▶ **WORK TO DO**
Reproduce, word for word, the lines of the material from the line containing "Given: Click the Sechser mit Gz header" up to and including the line containing "Open the Options".

▬▬▬▬▬▬

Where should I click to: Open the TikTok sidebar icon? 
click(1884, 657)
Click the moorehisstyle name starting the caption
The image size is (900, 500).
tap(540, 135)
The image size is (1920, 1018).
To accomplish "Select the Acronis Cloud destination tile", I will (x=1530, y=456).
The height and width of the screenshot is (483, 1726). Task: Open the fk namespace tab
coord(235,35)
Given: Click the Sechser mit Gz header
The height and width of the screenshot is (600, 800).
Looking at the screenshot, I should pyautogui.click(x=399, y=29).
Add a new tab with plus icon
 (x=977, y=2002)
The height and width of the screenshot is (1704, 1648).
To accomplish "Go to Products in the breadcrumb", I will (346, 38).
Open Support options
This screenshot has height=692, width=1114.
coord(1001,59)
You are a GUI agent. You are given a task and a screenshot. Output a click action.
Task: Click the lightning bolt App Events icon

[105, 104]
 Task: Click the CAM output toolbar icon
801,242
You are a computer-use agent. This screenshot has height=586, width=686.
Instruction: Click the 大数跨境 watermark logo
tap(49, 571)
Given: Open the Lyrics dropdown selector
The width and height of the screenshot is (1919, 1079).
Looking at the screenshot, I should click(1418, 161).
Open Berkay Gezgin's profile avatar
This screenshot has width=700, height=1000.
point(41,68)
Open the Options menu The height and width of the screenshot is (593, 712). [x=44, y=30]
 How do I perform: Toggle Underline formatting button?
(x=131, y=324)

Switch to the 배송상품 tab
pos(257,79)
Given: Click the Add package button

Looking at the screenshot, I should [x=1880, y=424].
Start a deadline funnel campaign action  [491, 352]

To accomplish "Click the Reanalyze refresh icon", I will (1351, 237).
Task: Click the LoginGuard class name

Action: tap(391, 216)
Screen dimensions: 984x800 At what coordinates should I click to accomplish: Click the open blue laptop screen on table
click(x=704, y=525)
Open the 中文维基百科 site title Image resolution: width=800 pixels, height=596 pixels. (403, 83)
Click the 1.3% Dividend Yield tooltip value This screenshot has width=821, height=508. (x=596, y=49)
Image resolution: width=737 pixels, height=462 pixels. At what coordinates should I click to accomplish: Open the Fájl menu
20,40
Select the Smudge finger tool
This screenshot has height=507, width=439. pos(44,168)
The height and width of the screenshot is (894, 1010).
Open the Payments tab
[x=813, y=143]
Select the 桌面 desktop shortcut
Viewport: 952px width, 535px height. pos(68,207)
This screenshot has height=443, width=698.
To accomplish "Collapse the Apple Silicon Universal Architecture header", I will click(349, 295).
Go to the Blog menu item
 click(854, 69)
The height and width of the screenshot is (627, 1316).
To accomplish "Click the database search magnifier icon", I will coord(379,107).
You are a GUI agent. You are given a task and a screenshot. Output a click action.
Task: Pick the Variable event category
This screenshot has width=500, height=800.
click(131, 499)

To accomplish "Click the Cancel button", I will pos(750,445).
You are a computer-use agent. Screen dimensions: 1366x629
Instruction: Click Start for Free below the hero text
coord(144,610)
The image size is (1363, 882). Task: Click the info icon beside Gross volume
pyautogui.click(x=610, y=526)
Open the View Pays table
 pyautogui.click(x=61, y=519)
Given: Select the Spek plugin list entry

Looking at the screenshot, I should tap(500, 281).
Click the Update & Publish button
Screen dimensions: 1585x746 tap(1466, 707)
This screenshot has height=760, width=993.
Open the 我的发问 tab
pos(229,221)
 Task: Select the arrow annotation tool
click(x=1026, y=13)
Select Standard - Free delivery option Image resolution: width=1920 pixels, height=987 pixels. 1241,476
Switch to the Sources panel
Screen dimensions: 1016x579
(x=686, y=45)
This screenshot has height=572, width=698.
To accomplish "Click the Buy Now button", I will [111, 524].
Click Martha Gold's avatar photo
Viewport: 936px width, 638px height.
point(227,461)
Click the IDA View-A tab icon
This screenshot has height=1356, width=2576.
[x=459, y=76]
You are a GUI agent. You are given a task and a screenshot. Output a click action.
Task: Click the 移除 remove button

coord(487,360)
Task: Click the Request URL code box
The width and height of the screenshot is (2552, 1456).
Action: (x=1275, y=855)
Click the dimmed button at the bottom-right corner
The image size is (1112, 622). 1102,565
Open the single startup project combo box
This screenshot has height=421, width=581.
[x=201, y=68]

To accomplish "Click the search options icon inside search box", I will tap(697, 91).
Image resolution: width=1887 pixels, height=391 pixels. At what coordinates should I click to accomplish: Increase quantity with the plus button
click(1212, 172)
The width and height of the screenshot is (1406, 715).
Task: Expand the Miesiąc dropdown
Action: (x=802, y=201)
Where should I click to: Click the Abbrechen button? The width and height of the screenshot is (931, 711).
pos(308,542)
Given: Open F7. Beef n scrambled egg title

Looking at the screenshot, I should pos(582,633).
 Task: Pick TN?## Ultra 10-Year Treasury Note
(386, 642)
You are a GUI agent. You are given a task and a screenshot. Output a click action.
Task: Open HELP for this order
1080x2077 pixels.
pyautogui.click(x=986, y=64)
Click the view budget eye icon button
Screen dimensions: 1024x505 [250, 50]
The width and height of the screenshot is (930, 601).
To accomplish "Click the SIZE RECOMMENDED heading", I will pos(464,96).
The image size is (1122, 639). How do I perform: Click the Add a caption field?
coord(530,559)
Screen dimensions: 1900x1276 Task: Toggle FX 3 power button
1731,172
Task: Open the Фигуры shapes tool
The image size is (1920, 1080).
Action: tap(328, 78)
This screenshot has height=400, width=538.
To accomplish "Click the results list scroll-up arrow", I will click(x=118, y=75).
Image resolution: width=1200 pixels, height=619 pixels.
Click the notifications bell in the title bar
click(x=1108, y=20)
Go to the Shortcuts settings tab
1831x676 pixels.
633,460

▬▬▬▬▬▬

▶ **ANSWER**
Given: Click the Sechser mit Gz header
The height and width of the screenshot is (600, 800).
Looking at the screenshot, I should pyautogui.click(x=399, y=29).
Add a new tab with plus icon
 (x=977, y=2002)
The height and width of the screenshot is (1704, 1648).
To accomplish "Go to Products in the breadcrumb", I will (346, 38).
Open Support options
This screenshot has height=692, width=1114.
coord(1001,59)
You are a GUI agent. You are given a task and a screenshot. Output a click action.
Task: Click the lightning bolt App Events icon

[105, 104]
 Task: Click the CAM output toolbar icon
801,242
You are a computer-use agent. This screenshot has height=586, width=686.
Instruction: Click the 大数跨境 watermark logo
tap(49, 571)
Given: Open the Lyrics dropdown selector
The width and height of the screenshot is (1919, 1079).
Looking at the screenshot, I should click(1418, 161).
Open Berkay Gezgin's profile avatar
This screenshot has width=700, height=1000.
point(41,68)
Open the Options menu The height and width of the screenshot is (593, 712). [x=44, y=30]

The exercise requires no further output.